The show itself does not ever ask that question — not directly. Its glossy surfaces are fully invested in maintaining the perfect bubble of its franchise, because The Bachelor and its massive supporting landscape of media are what create and sustain its fans — it’s Bachelor nation. But the very existence of the supporting tabloid coverage, which usually focuses on either building or dismantling a couple’s Bachelor mythos, constantly undermines the authenticity of the relationships depicted on the show. It pokes holes and casts doubt, and yet the show rolls on season after season, mostly unchanged. So does it matter if the love is real? Probably not.
In perhaps its most modern twist, The Bachelor gets to have both the happy ending inherent to its genre and the inevitably unhappy aftermath. We watch the couple embrace each other joyfully, and then we need only stay tuned for After the Final Rose to watch them sit uncomfortably next to one another on a sofa. If you prefer the modern rom-com that finds love but then shifts to the mundane facts of reality — shows like Jane the Virgin or Catastrophe — you can follow the Instagram accounts of those couples who have actually made it. Their insistence on living normal, everyday lives will remind you that the romantic comedy is always a construct … until their sponsored content posts undermine that revelation yet again.

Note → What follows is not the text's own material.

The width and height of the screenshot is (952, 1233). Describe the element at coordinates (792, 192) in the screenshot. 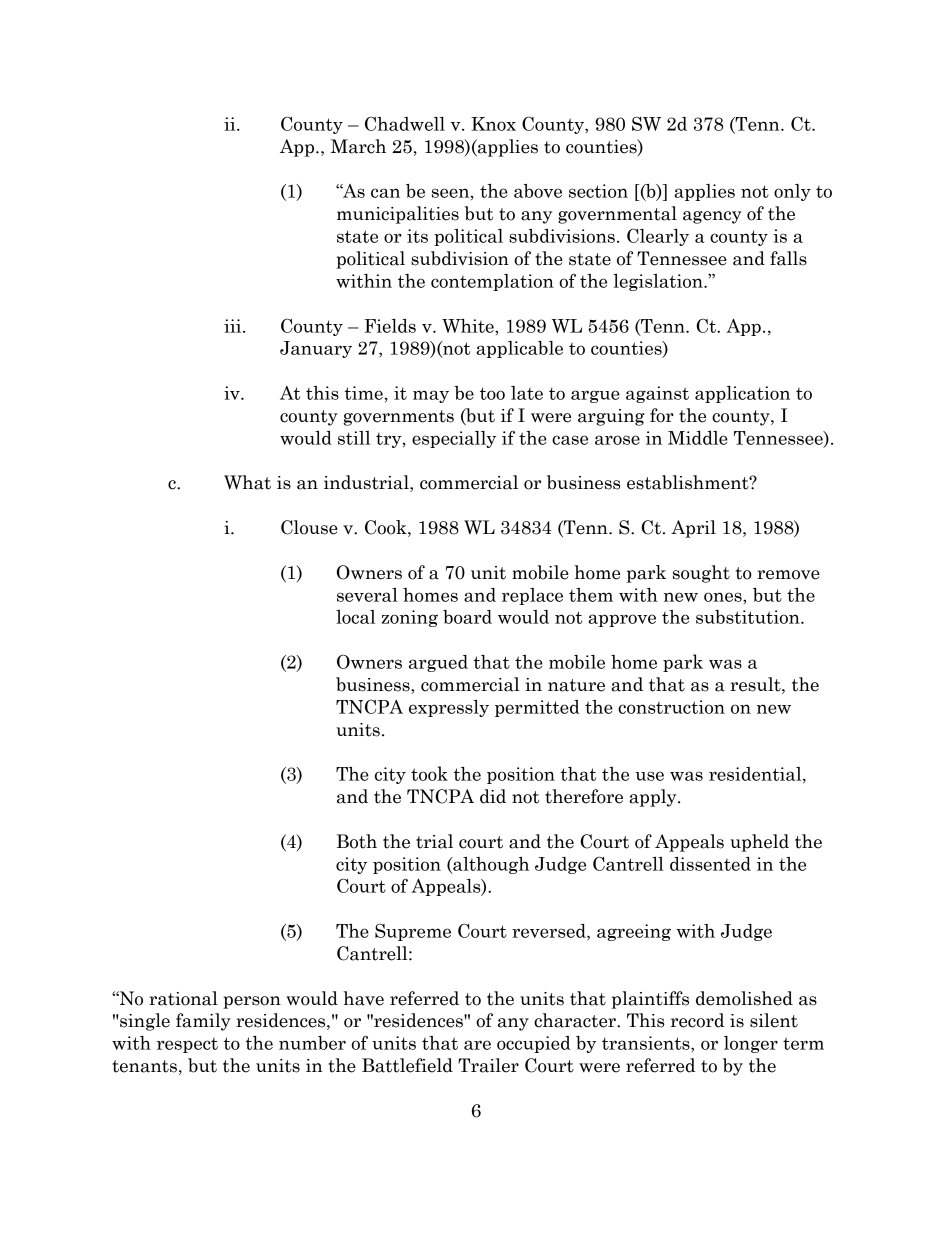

It’s the combination of all of this — all the messiness, emotion, ambiguous motivation, and fame thirst harnessed within the drumbeat regularity of each season finale — that makes The Bachelor the quintessential rom-com of our time, or at least, the rom-com we deserve. It’s the one that best combines all the modern brand awareness and self-conscious performativity with the old fairy-tale dream. It marries the genre’s tried-and-true structure of matchmaking and resolution with the self-awareness and ambiguity of the modern rom-com. It is a mess. It is pristine. It is true love. And if it’s not, there’s always next season.